土間に下りてちぐさの目の高さに合わせる。問いただすと、また泣きだした。

「ちぐさ、答えなさいよ!!」

 肩を強く掴んで揺する。ちぐさはようやく声を発した。

「……か、……川に、落としたの……。探したけど……、……なかった……」

 落と、した……、川に!?

 脳裏でぷつって音がしたような気がした。手加減できない。振り上げた右掌はちぐさの頬に直撃した。

 ほとんど無防備に近かったちぐさは横にはね飛び、頭から下駄箱に激しくぶつかった。

 爆弾が爆発したように、ちぐさは泣き叫んだ。

「バカ!! どうしてなくしたのよ!!」

 床に伏せているちぐさを肩を掴んで起こし、もう一度床にたたきつける。

「バカ! バカ! バカ!!」

 罵倒の言葉がいくらでも口からでてくる。言い足りないくらい。こんな子がいなければ、こんな奴が来なければ……!!

「やめて、晶子ちゃん、やめて!」

 何度かちぐさをひっぱたいたところで、いつのまにか帰ってきていた由紀さんに止められた。由紀さんは床に倒れているちぐさを抱きしめて、あたしを見上げる。

 な……、なによ、この構図は。まるであたしが悪いみたいに……!

 ちぐさはまだ悲鳴のような鳴き声を上げている。あたしが、悪いんじゃないのに……。いやだ。急に体の熱が冷めていくような気がした。いやだ、あたし、怒りに任せて、こんな小さな子に手を挙げてたなんて……。
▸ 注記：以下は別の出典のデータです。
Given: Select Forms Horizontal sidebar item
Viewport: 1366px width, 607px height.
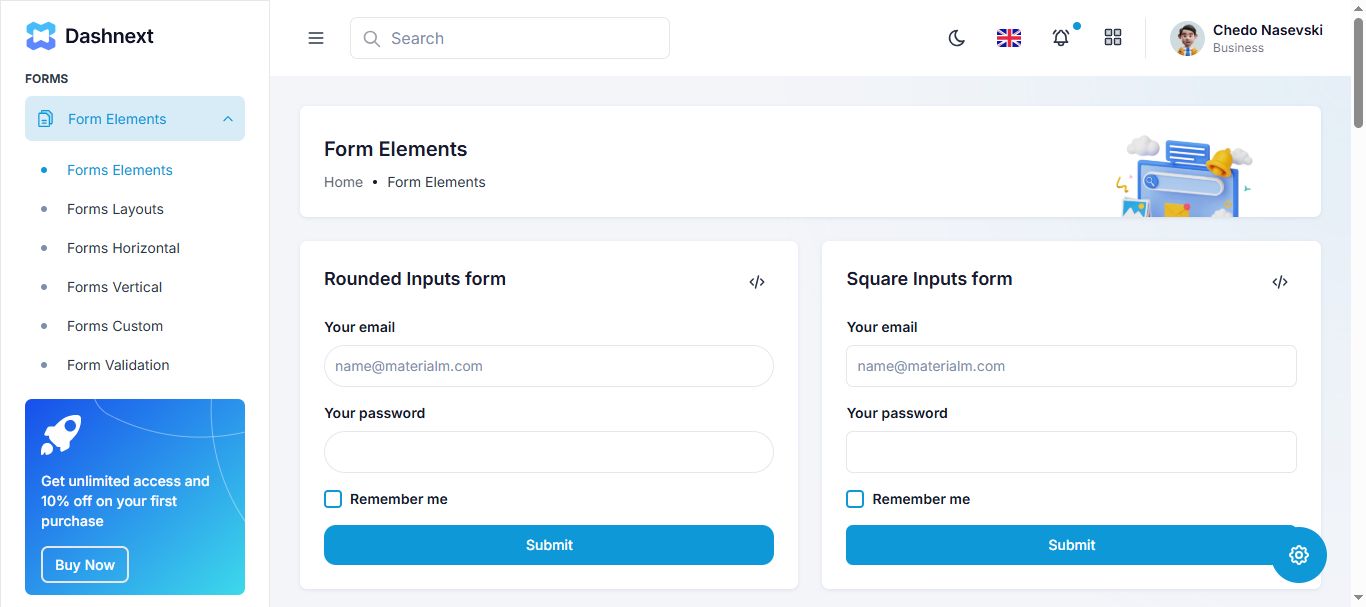Looking at the screenshot, I should click(x=123, y=248).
 でも、ちぐさのほうが悪いもの。あたしに手を挙げさせたちぐさが悪いんだもの。

「あ、あんたたちが来なければよかったのよ。泥棒みたいにあたしから大切なものを奪っていって……。あんたたちが悪いんだからね! ちぐさ!!」

 由紀さんの腕の中で守られている小悪魔を呼ぶと、ちぐさは肩を激しく震わせあたしを恐る恐る見た。

「あんた、絶対捜し出しなさいよ、でなきゃ、許さないから」

 なんて目であたしを見るの? さぐちはあたしに怯えている。いままでそんなことなかったのに……? そんな莫迦な。この子らは侵入者だ、優しそうな瞳で馴れ馴れしく言い寄ってきた悪魔だ。怯えた目をしてることが……、どうしてそんなに気になるの。おかしいよ、あたし。

「絶対捜し出しなさいよ!!」

 そうよ、こんな子がどうなってもあたしの知ったことじゃない。おかあさんの形見の毬は、命に代えてでも捜し出さなければ、絶対に許してやるものか。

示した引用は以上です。